What is being asked: Restrict the output to the lines below starting at the one that contains "Badges (730, 2565)" and ending at the one that contains "Permalink (425, 426)", and restate them word for word, both ends included.

** Opening Supplied data block **

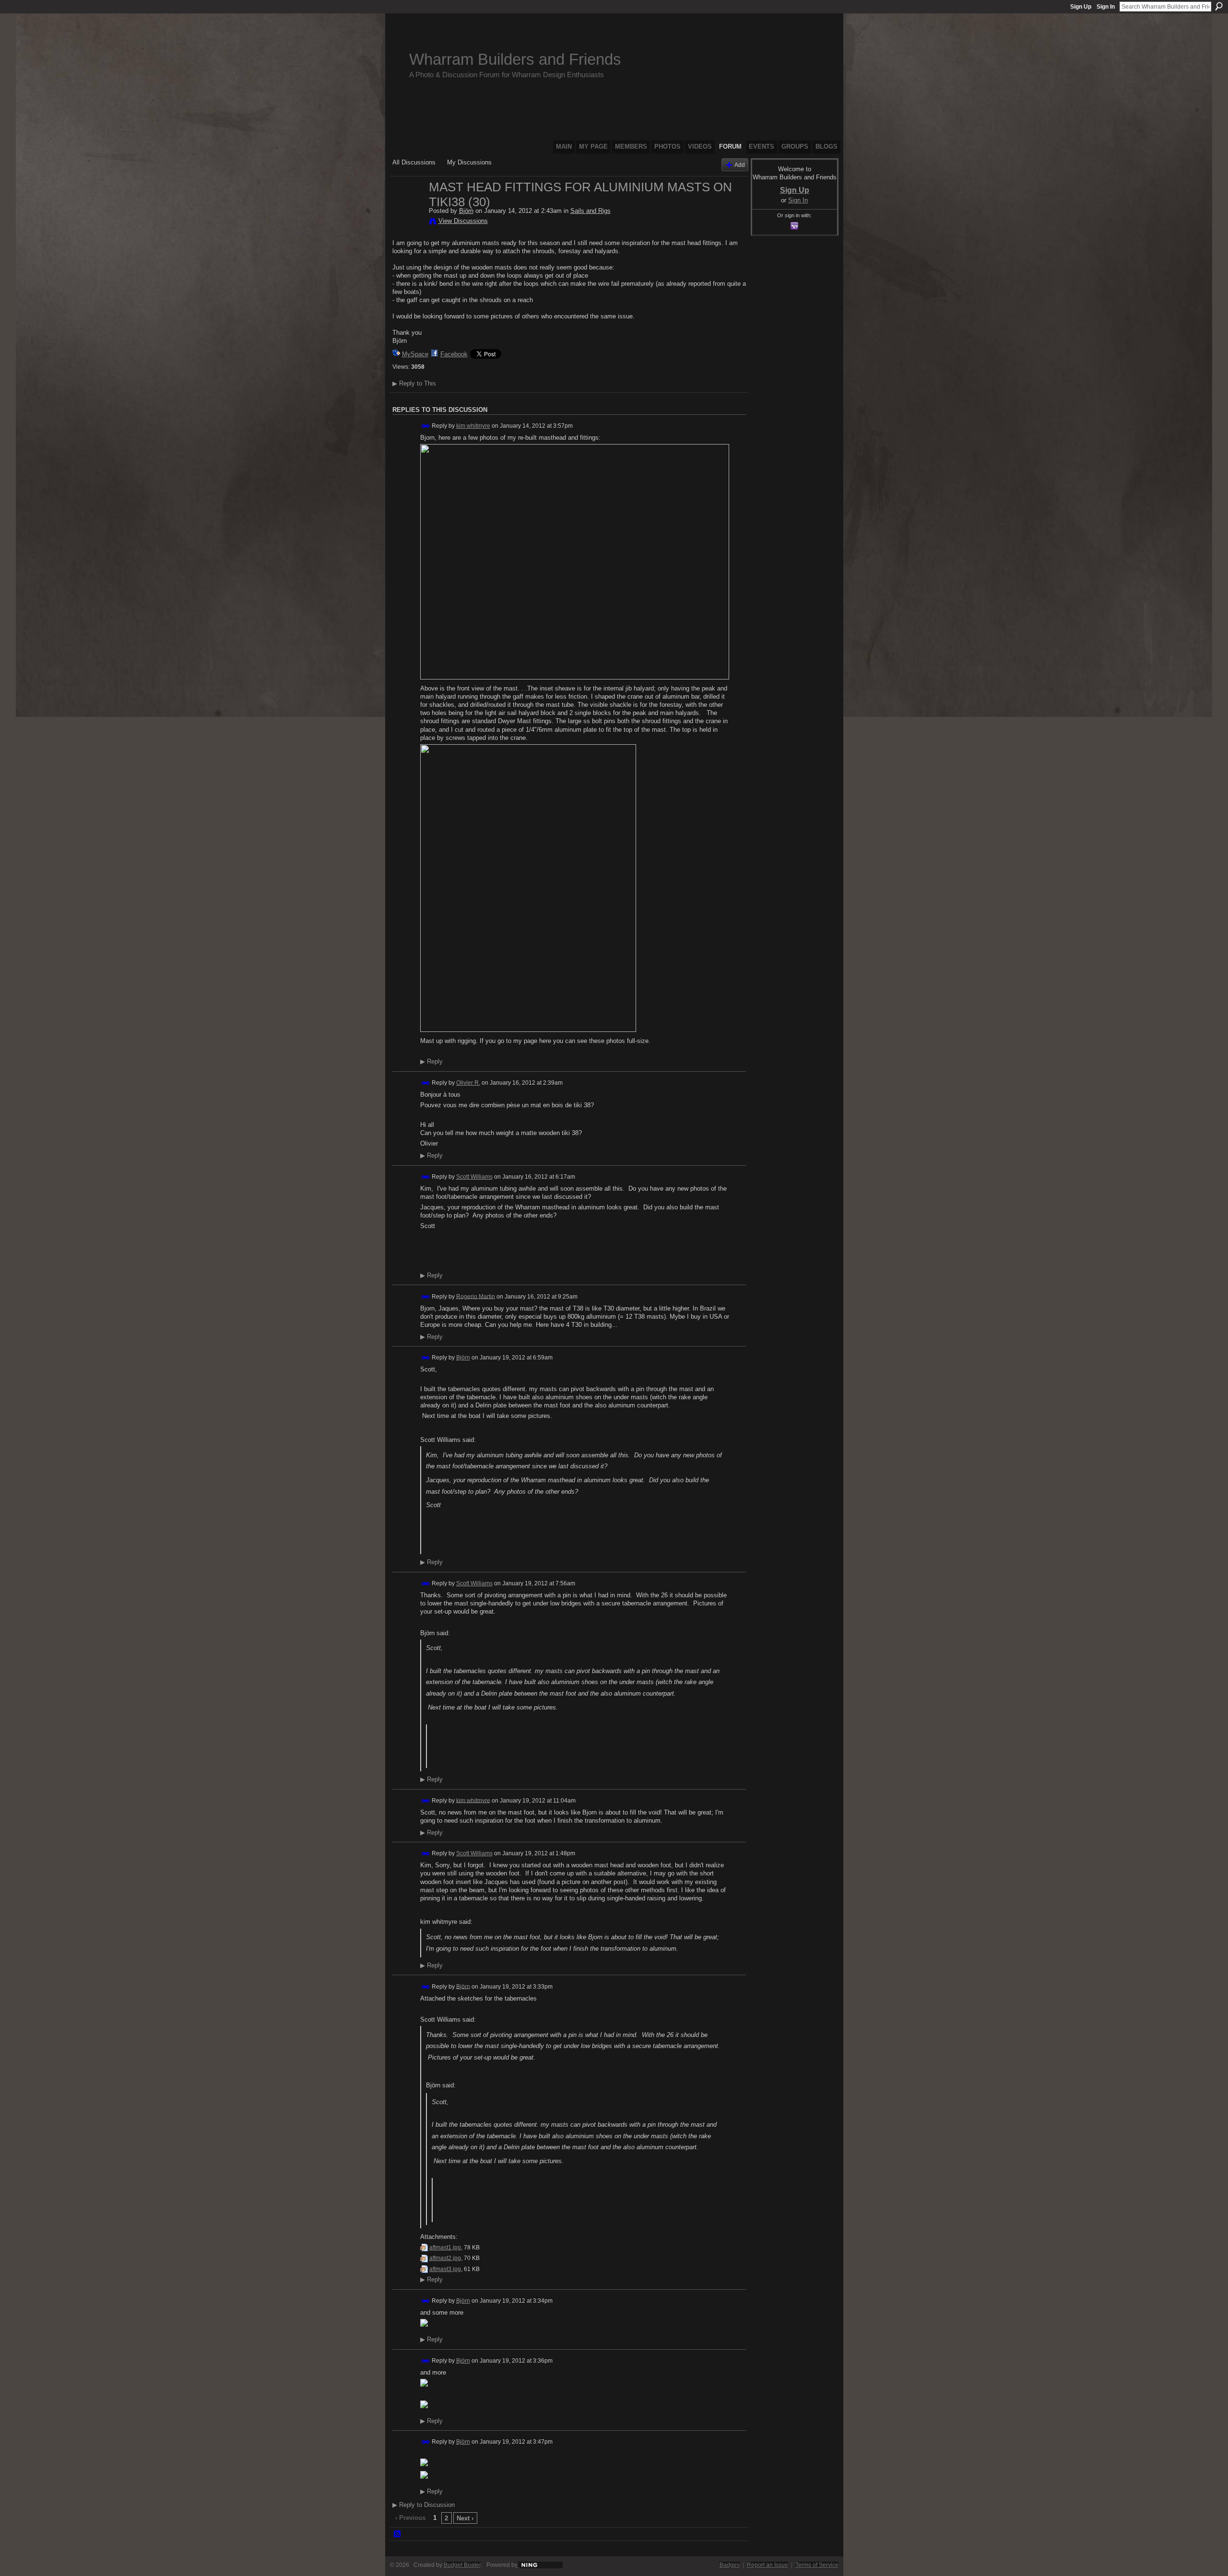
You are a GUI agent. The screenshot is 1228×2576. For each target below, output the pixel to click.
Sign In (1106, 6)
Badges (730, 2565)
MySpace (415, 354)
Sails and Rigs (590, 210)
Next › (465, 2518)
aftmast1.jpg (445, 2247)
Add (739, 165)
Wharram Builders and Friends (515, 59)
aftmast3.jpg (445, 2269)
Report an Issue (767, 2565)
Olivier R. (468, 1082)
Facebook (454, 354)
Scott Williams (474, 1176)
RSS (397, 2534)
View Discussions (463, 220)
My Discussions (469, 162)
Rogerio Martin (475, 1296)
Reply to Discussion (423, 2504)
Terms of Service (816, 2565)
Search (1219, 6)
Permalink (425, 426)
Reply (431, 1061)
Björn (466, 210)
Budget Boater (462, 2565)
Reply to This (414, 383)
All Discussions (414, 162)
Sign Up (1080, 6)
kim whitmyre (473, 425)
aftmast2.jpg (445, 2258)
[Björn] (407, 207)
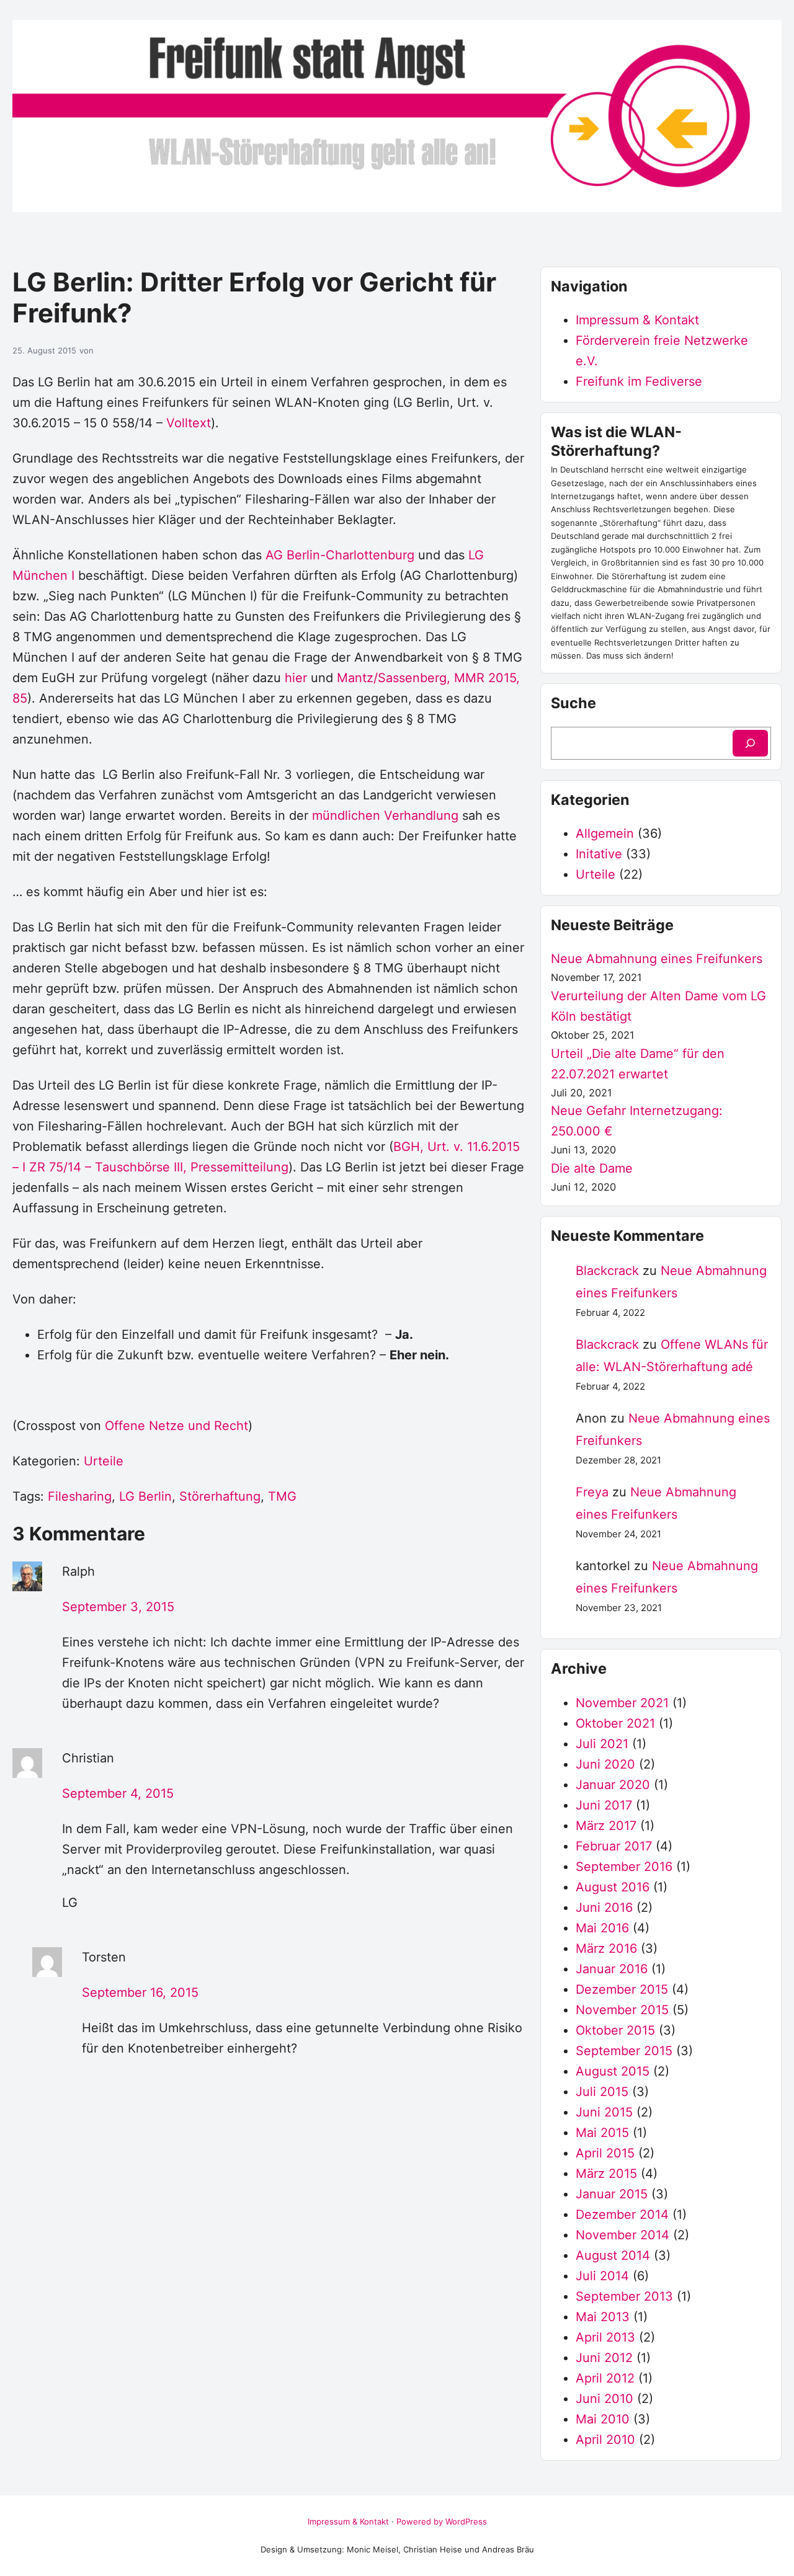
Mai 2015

** Closing Supplied data block **

Result below:
Badges (730, 2565)
MySpace (415, 354)
Sails and Rigs (590, 210)
Next › (465, 2518)
aftmast1.jpg (445, 2247)
Add (739, 165)
Wharram Builders and Friends (515, 59)
aftmast3.jpg (445, 2269)
Report an Issue (767, 2565)
Olivier R. (468, 1082)
Facebook (454, 354)
Scott Williams (474, 1176)
RSS (397, 2534)
View Discussions (463, 220)
My Discussions (469, 162)
Rogerio Martin (475, 1296)
Reply to Discussion (423, 2504)
Terms of Service (816, 2565)
Search (1219, 6)
Permalink (425, 426)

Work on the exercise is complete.